Les bases de données de référence en Europe sur le transport international sont Eurostat et la base de données CEMT. Eurostat, de l’office européen de statistique, constitue la principale base de données internationale. Elle rassemble un ensemble de données relatives à la demande de transport de marchandises dans les pays membres de l’Union européenne. Les données sont collectées à partir d’enquêtes réalisées dans chaque pays auprès des professionnels du transport. Elles fournissent des estimations des volumes internationaux de transport terrestre de marchandises par pays d’origine et de destination. La demande de transport international est désagrégée par catégorie de produits transportés.

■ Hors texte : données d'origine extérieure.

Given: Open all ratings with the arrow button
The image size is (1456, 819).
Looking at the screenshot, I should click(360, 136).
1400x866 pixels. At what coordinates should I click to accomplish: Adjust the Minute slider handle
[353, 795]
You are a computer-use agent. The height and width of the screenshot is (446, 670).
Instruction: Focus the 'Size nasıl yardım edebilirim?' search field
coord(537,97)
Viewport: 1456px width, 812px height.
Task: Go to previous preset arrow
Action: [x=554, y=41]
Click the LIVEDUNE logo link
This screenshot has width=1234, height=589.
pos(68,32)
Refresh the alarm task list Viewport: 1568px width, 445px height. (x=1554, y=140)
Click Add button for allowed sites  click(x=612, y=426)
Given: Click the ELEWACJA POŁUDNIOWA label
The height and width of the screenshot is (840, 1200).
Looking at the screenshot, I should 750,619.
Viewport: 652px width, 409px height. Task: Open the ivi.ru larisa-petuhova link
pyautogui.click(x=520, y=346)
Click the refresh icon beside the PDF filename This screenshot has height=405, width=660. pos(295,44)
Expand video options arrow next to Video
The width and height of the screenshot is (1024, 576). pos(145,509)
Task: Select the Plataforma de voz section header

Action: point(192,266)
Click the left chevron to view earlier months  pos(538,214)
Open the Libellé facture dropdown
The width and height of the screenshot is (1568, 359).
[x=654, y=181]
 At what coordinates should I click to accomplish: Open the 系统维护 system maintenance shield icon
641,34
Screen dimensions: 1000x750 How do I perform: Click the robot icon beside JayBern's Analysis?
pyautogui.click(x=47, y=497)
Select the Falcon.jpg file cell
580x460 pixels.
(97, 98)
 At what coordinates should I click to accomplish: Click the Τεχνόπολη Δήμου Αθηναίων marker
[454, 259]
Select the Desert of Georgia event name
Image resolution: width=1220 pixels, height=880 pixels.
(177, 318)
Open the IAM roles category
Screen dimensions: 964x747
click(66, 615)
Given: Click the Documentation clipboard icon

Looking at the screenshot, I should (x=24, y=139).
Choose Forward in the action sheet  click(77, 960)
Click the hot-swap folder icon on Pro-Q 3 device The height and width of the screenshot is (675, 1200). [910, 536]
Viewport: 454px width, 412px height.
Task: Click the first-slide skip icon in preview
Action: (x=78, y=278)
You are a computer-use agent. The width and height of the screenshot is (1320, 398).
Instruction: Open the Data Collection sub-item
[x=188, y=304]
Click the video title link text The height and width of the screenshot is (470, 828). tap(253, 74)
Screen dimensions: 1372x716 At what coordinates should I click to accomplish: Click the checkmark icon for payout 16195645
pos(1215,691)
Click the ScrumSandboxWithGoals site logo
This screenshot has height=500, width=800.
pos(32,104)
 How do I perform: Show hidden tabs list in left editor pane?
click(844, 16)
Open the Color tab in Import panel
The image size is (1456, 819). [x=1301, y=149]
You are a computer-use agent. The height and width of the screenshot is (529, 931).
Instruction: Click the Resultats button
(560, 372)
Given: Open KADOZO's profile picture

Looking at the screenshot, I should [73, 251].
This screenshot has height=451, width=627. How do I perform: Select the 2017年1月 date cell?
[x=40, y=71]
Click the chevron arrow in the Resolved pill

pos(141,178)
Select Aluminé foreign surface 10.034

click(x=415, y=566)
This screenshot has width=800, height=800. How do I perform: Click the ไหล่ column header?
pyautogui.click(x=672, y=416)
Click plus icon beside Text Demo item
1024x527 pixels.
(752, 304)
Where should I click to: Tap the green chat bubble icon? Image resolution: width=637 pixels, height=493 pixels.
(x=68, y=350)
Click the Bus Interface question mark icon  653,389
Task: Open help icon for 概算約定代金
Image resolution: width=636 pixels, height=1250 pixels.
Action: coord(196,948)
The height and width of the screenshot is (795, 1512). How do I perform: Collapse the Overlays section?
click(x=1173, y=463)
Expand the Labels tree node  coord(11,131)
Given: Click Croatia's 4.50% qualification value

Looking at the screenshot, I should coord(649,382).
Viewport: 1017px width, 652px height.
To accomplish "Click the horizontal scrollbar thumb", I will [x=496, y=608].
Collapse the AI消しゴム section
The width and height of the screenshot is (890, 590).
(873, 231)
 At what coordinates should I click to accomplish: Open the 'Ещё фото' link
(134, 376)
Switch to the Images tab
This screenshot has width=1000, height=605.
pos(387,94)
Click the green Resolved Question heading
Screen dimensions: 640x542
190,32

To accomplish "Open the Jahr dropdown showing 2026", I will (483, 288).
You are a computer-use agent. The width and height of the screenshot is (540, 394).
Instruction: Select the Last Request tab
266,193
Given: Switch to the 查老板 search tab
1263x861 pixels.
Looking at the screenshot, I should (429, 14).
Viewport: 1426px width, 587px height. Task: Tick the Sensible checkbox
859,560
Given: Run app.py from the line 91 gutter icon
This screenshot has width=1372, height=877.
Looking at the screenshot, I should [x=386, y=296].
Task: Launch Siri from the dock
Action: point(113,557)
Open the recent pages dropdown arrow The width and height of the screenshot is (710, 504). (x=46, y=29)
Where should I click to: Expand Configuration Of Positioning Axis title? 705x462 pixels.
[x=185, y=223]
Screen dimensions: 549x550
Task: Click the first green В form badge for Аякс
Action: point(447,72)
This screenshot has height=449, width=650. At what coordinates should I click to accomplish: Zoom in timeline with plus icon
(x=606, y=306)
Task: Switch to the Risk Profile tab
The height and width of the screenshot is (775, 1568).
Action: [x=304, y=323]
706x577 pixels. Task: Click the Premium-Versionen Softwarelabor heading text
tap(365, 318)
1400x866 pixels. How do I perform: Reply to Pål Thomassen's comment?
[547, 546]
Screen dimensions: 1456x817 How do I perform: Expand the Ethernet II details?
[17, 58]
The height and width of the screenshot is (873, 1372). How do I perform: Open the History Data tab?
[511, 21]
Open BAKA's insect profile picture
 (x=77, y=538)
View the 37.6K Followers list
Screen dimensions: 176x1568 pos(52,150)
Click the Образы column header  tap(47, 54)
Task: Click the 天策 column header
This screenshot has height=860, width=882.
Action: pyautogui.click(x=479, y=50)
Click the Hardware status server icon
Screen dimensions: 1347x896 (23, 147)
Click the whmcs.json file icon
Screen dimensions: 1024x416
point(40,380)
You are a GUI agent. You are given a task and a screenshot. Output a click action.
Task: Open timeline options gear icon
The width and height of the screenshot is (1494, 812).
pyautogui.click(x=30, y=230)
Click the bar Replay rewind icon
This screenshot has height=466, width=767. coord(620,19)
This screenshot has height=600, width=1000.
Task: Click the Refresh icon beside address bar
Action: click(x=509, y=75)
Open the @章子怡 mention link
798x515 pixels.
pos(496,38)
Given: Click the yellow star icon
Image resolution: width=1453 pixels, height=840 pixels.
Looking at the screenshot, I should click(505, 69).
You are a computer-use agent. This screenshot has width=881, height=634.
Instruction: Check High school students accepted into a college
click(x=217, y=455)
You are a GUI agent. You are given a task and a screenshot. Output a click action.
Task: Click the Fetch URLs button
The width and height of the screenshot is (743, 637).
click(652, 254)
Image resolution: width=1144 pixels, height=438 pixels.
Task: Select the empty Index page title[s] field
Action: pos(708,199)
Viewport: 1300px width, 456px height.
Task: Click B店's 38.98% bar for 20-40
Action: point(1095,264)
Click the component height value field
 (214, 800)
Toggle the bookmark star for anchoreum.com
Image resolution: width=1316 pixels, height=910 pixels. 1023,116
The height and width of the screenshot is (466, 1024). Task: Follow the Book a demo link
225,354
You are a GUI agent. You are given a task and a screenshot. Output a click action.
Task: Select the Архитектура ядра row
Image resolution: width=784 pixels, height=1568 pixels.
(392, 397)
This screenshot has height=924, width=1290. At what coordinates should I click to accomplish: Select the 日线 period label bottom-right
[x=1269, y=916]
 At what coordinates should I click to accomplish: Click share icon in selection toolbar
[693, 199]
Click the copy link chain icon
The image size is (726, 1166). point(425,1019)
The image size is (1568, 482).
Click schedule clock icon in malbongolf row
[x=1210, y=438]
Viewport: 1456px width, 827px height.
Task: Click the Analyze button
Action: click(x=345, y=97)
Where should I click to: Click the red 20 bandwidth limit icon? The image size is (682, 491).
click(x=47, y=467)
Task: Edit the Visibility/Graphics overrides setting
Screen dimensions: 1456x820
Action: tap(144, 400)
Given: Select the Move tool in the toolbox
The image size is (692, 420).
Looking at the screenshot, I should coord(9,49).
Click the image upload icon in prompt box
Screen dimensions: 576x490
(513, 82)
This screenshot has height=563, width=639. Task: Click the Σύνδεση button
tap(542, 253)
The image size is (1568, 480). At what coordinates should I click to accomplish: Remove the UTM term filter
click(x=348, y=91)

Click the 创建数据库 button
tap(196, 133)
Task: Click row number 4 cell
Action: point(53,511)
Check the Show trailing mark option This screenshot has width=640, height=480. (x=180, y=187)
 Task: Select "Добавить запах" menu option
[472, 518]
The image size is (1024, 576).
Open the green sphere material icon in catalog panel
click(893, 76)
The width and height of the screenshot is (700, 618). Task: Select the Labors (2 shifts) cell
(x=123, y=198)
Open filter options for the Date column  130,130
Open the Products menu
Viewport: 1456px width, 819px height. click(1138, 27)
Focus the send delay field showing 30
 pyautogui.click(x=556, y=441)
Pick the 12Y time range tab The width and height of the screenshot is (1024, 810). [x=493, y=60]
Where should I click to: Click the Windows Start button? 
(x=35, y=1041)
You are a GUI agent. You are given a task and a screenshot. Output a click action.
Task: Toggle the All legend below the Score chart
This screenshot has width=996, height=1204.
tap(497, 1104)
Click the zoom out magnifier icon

Cependant, l’utilisation de ces données se heurte à plusieurs limites. A un niveau général, il s’agit de données trop globales, qui limitent l’analyse de la demande de transport. En outre, ces données sont spatialement limitées, puisqu’elles sont estimées sur la base d’enquêtes auprès des transporteurs des pays européens, en écartant de fait les volumes de transport effectués par des transporteurs qui ne sont pas ressortissants de l’Union européenne. Elles écartent également les transports qui ont pour origine et destination un pays extracommunautaire. A un niveau alpin, cela pose des problèmes spécifiques et une perte d’information pourtant indispensable, puisque la Suisse, pays central dans l’arc alpin, n’est pas incluse dans cette base de données. Le même problème se pose en ce qui concerne l’Autriche, puisque les données Eurostat ne renseignent sur les nouveaux pays membres qu’à partir de leur adhésion à l’Union européenne. Ainsi, la base de données Eurostat ne renseigne pas sur les transports avec l’Autriche jusqu’en 1995, ni d’ailleurs avec l’Espagne jusqu’en 1986, un autre pays particulièrement important du point de vue des évolutions du trafic alpin. A cela il faut ajouter le fait que l’Italie, pays clé en ce qui concerne l’émission ou la réception des flux qui traversent les Alpes, n’a pas alimenté cette source jusqu’en 1988.

Une deuxième source de données internationale est la base de données statistique de la CEMT, qui décrit les transports internationaux à travers l’élaboration de matrices origine/destination pour les différents modes de transport85. La base de données de la CEMT rassemble par rapport à Eurostat un ensemble plus large de pays : 43 pays sont recensés, y compris la Suisse. Néanmoins, si les informations contenues dans cette base couvrent un plus grand nombre de pays et sont certes plus intéressantes s’agissant de transports transalpins, il en reste que son utilisation est limitée par l’excès d’agrégation des données, qui les rend difficilement exploitables pour étudier la demande de transport de marchandises à travers les Alpes. En outre, les données sont transmises par les États et sont élaborées selon des méthodologies nationales, variables par pays, ce qui rend pour le moins aléatoires les comparaisons entre pays.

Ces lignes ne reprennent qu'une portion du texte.